[[ Material provided, beginning ]]
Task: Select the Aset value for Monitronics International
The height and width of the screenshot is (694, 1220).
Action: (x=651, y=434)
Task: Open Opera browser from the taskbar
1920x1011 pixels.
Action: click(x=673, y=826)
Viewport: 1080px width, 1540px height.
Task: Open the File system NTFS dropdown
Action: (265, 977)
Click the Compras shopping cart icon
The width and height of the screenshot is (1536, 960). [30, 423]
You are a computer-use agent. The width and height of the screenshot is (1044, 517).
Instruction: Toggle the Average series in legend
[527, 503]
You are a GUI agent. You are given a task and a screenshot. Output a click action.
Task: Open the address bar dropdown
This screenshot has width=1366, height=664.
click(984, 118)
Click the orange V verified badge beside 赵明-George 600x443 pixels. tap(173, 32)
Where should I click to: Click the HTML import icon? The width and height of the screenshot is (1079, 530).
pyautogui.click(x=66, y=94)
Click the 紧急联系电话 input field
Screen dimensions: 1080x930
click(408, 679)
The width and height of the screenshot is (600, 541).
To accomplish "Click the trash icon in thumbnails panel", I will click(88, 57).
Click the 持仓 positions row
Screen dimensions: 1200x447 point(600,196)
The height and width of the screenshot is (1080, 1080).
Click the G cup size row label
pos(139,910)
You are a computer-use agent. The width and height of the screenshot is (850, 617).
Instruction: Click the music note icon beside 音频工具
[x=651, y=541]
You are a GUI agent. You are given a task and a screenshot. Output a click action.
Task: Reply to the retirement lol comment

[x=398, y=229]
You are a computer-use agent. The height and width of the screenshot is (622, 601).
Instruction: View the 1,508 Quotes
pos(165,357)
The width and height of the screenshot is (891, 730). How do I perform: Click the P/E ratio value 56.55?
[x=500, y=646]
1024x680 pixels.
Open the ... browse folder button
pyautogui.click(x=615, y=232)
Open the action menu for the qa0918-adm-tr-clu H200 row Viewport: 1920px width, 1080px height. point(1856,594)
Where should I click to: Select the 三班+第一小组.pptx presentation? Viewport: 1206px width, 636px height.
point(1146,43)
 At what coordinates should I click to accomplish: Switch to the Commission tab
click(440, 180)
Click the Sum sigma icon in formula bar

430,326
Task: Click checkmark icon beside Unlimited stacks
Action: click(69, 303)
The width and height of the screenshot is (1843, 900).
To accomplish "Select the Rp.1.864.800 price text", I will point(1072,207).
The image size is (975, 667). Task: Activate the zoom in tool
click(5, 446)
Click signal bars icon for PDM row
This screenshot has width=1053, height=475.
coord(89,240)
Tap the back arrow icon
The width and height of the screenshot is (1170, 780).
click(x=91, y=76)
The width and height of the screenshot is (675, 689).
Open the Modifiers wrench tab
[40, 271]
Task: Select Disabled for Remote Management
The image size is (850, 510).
[[ Material provided, end ]]
• **Problem**: Start at the line with "The image size is (975, 667).". Give that line and every line after it again, word for word, through the last line above.

• **The answer**:
The image size is (975, 667). Task: Activate the zoom in tool
click(5, 446)
Click signal bars icon for PDM row
This screenshot has width=1053, height=475.
coord(89,240)
Tap the back arrow icon
The width and height of the screenshot is (1170, 780).
click(x=91, y=76)
The width and height of the screenshot is (675, 689).
Open the Modifiers wrench tab
[40, 271]
Task: Select Disabled for Remote Management
The image size is (850, 510).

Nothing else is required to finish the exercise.